- [Task to complete] Rewrite the listing below with every "label" changed to "text" and nothing else altered. Omit the pictures from your version.

- [Extracted data]

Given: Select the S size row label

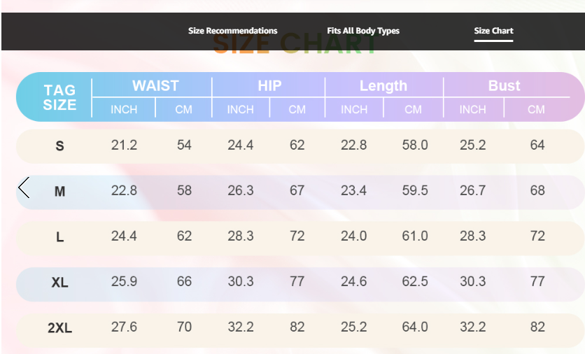Looking at the screenshot, I should [x=59, y=146].

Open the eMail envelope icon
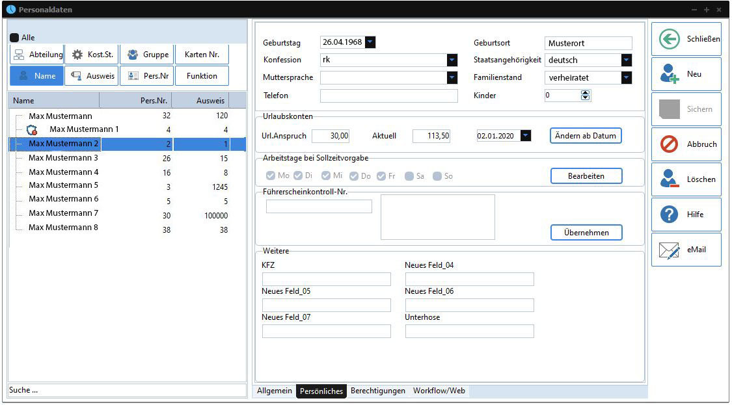tap(669, 250)
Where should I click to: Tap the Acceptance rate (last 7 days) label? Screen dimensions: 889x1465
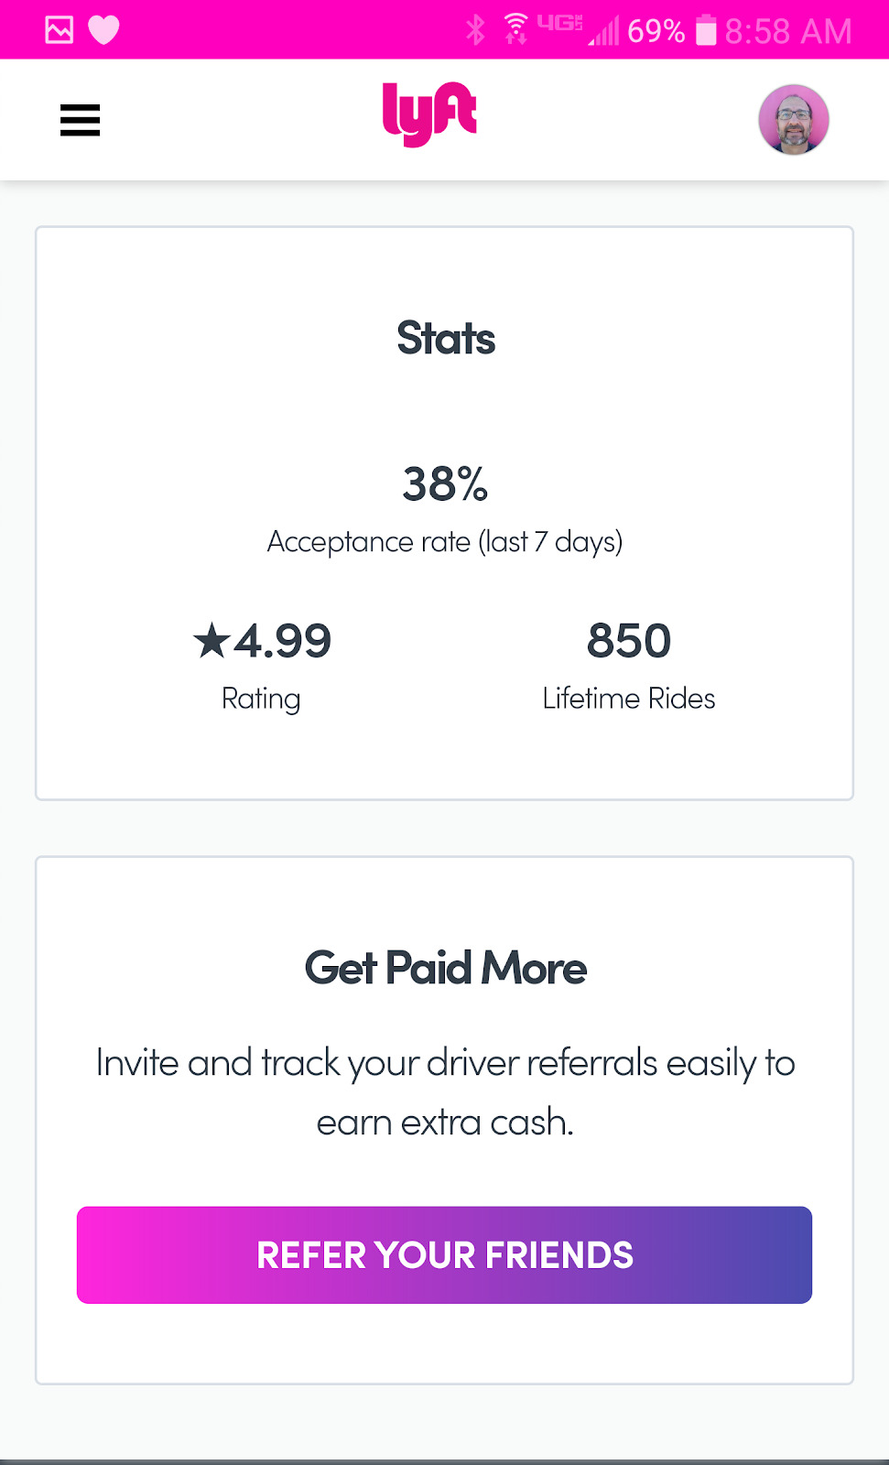(x=445, y=542)
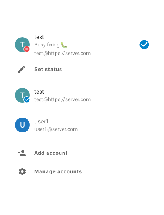
Task: Click the gear icon for Manage accounts
Action: click(x=22, y=171)
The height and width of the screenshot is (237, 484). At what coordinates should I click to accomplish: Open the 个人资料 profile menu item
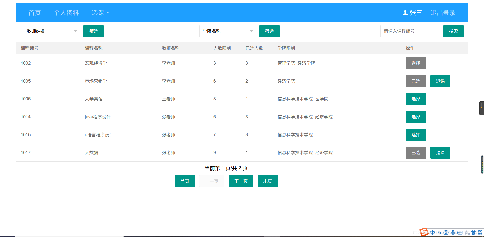click(x=66, y=13)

- [Solution to this problem]
Given: Select the S size row text

Looking at the screenshot, I should [x=59, y=146].

Open the eMail envelope icon
tap(669, 250)
Where should I click to: Tap the Acceptance rate (last 7 days) text? Screen dimensions: 889x1465
(x=445, y=542)
Task: Click the gear icon for Manage accounts
Action: click(x=22, y=171)
The height and width of the screenshot is (237, 484). At what coordinates should I click to accomplish: Open the 个人资料 profile menu item
click(x=66, y=13)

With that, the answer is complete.